Published 17 April 2017

The 2013-2016 West African Ebola epidemic dwarfed all previous central African outbreaks of the virus, sickening more than 28,000 people and killing more than 11,000 of them. New study of the epidemic reveals insights into factors that sped or slowed the rampage – for example, that the epidemic unfolded in small, overlapping outbreaks with surprisingly few infected travelers sparking new outbreaks elsewhere, each case representing a missed opportunity to break the transmission chain and end the epidemic sooner. Scientists call for using real-time sequencing and data-sharing to contain future viral disease outbreaks.

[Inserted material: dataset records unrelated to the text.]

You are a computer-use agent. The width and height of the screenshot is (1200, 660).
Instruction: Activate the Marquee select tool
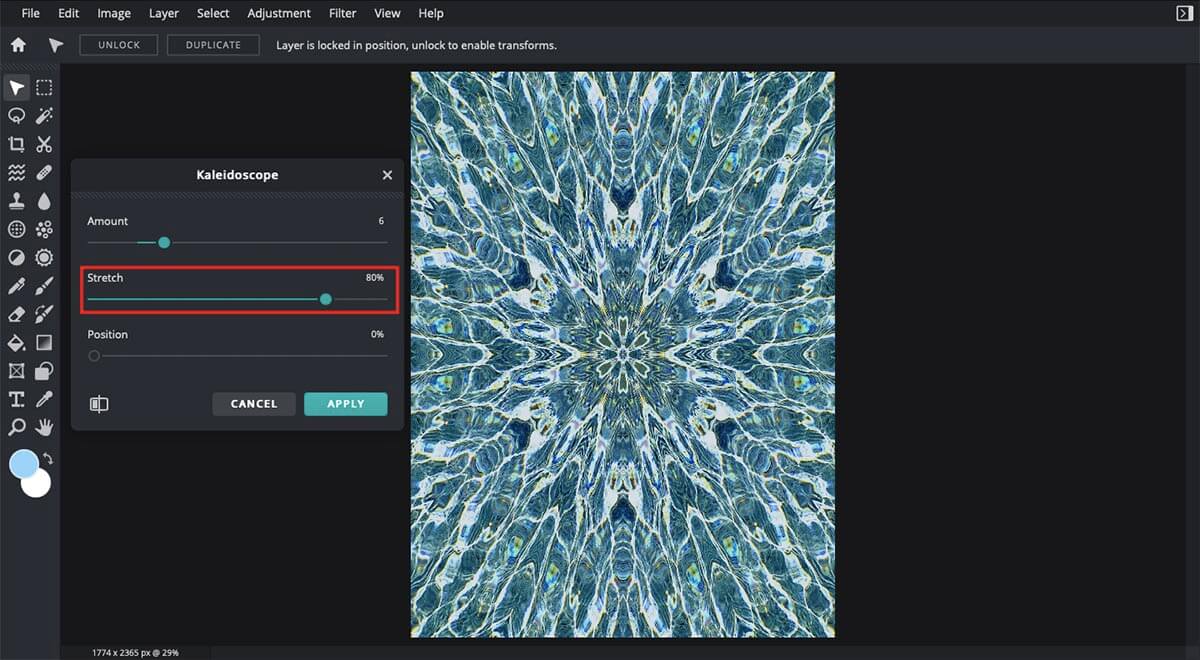(44, 88)
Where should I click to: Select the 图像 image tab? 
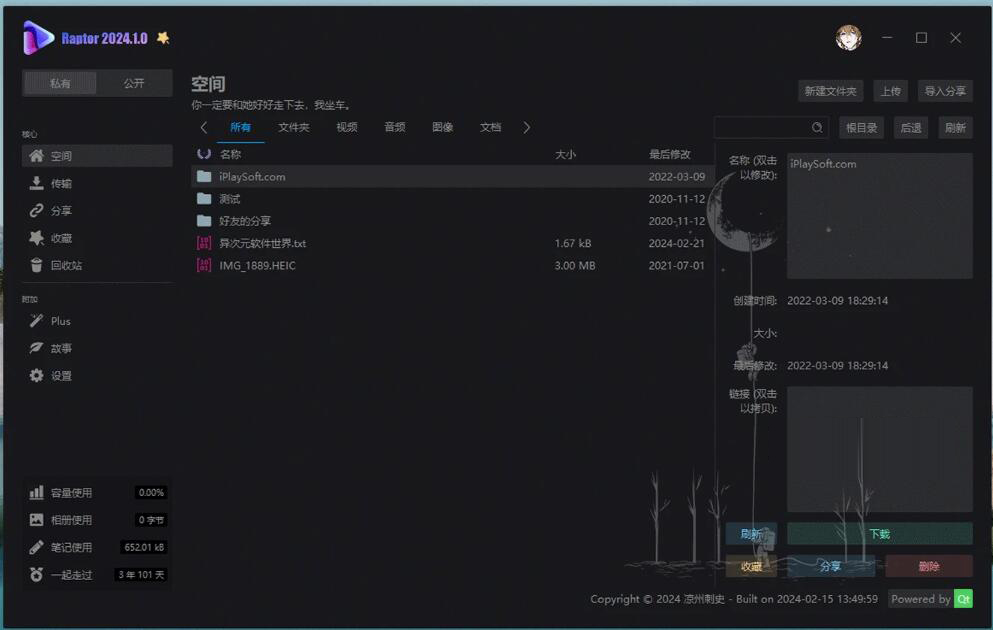point(442,127)
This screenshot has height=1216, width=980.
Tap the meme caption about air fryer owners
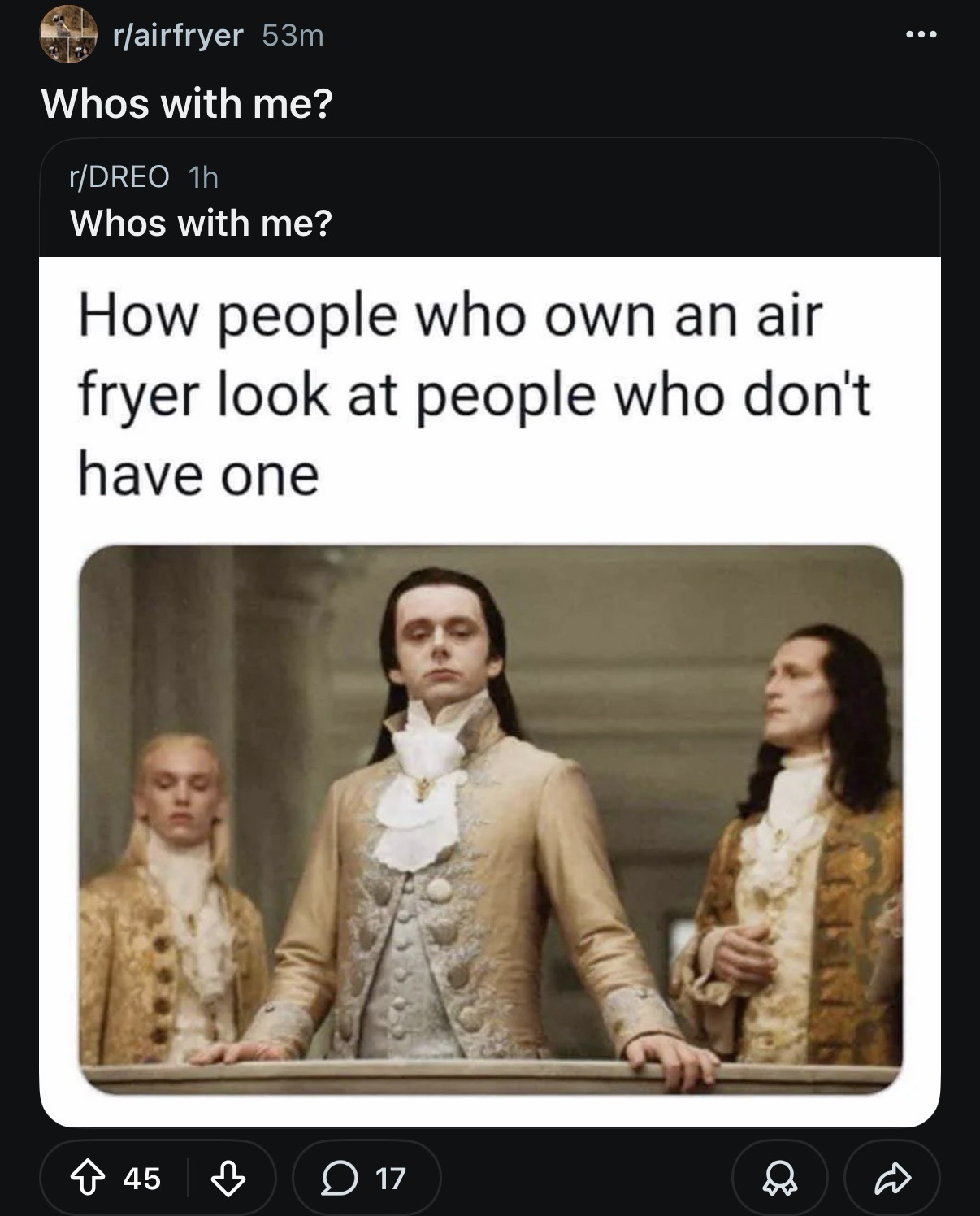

An international effort to analyze the entire database of Ebola virus genomes from the 2013–2016 West African epidemic reveals insights into factors that sped or slowed the rampage and calls for using real-time sequencing and data-sharing to contain future viral disease outbreaks.

Published in the journal Nature, the analysis found that the epidemic unfolded in small, overlapping outbreaks with surprisingly few infected travelers sparking new outbreaks elsewhere, each case representing a missed opportunity to break the transmission chain and end the epidemic sooner.

“We calculated that 3.6 percent of cases traveled, basically meaning that if you were able to focus on those mobile cases and reduce their mobility, you might have had a disproportionate effect on the epidemic,” said computational biologist Dr. Gytis Dudas, a Mahan Postdoctoral Fellow at Fred Hutchinson Cancer Research Center and the paper’s lead author.

Fred Hutch notes that the West African Ebola epidemic dwarfed all previous central African outbreaks of the virus, sickening more than 28,000 people and killing more than 11,000 of them.

The 1,610 Ebola virus genomes analyzed by the researchers represented more than 5 percent of the known cases, the largest sample analyzed for a single human epidemic. The analysis is the first to look at how Ebola spread, proliferated and declined across all three countries most affected: Guinea, Sierra Leone and Liberia. Previous analyses focused primarily on either a single country, a limited time frame or used fewer sequences.

The new paper also amounts to a manifesto for collaborative science, with 96 scientists from 60 institutions in 18 countries listed as authors. Many of them had worked on earlier papers as clinicians gathering blood samples, researchers doing genome sequencing or analysts drawing on portions of the dataset. Dudas and senior author Dr. Andrew Rambaut of the Institute of Evolutionary Biology at Scotland’s University of Edinburgh were involved in the analyses for many of these efforts. 

The authors’ intention, they wrote, was for this comprehensive analysis to “provide a framework for predicting the behavior of future outbreaks for Ebola virus” and other human pathogens and to guide targeted, life-saving responses. 

Cities aided virus’ spread, distance slowed it
The new analysis assessed twenty-five factors that could have contributed to the spread and duration of the West African epidemic. It confirmed the common perception that cities played a major role in the magnitude of the epidemic compared to central African outbreaks that had occurred in remote, sparsely populated regions.